Ce récit de vingt-cinq pages fut publié dans le volume collectif Casanova publié par Jacques Glénat. Pour les collectionneurs, ce livre de 1981 est presque introuvable et on salue donc sa nouvelle publication en fin de ce nouveau recueil. Actes Sud a augmenté le contraste des planches, ce qui permet de mieux profiter de la finesse du dessin de l’auteur.

Pourtant, ce récit de Casanova est peut-être une des moins bonnes adaptations de Crepax. Voilés ou masqués, les personnages féminins se croisent et s’échangent... Tant et si bien qu’il faut redoubler d’attention pour saisir la portée du récit à la première lecture. Cela ne retire rien du formidable découpage du maître italien, que cela soit dans le jeu des regards, des caresses sensuelles en guise de préliminaires, ou de la passion évoquée lors d’ébats mouvementés. La diversité du style des planches présentées franchit tellement de frontières en matière de découpage qu’elle prend le pas sur la compréhension complète du récit. La maestria reste résolument graphique !

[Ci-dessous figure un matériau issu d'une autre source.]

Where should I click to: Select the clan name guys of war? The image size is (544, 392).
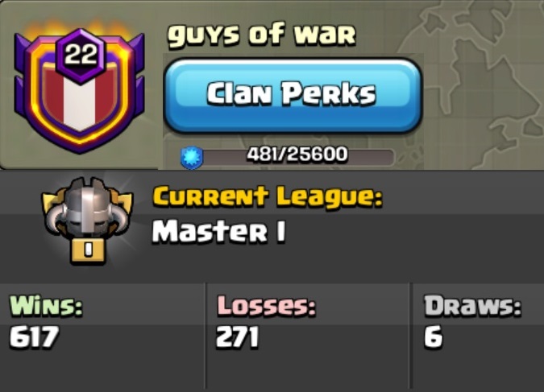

En guise de conclusion, quelques mots sur l’introduction...

Pour introduire ce recueil, Actes Sud commence avec "Une préface qui ne sera jamais écrite". À mots couverts, on comprend que l’éditeur aurait voulu demander à Wolinski de l’écrire. Cette page reprend donc un texte qui met en avant des citations d’édito du directeur de Charlie de 1970 à 1981. Actes Sud explique que les lecteurs francophones doivent la découverte de Crepax à Wolinski. Dans ces citations, Wolinski soulignait les points forts de l’auteur italien : son art de l’érotisme, sa déconstruction, son amour de littérature, et son goût immodéré pour le dessin.

Cette exploration des inédits de Crepax chez Actes Sud ne doit pas faire oublier le travail des éditions Delcourt depuis six ans qui propose au lecteur de redécouvrir les œuvres érotiques les plus audacieuses du maître italien. Il vient d’ailleurs de publier le tome 2 d’Emmanuelle, un récit resté inédit en français jusqu’ici.

Bien d’autres récits inédits de Crepax attendent encore quelques éditeurs attentionnés pour prolonger cette redécouverte, comme Le Procès de Kafka qui sera peut-être inclus dans un troisième volume chez Actes Sud. En attendant, le recueil qui vient d’être publié est certainement une des plus intéressantes et enthousiasmantes publications consacrées à Guido Crepax ces dernières années. À consommer à la faveur de cette douceur estivale.

Emmanuelle T2 : l’anti-vierge - Par Guido Crepax d’après Emmanuelle Arsan - Delcourt

(par Charles-Louis Detournay)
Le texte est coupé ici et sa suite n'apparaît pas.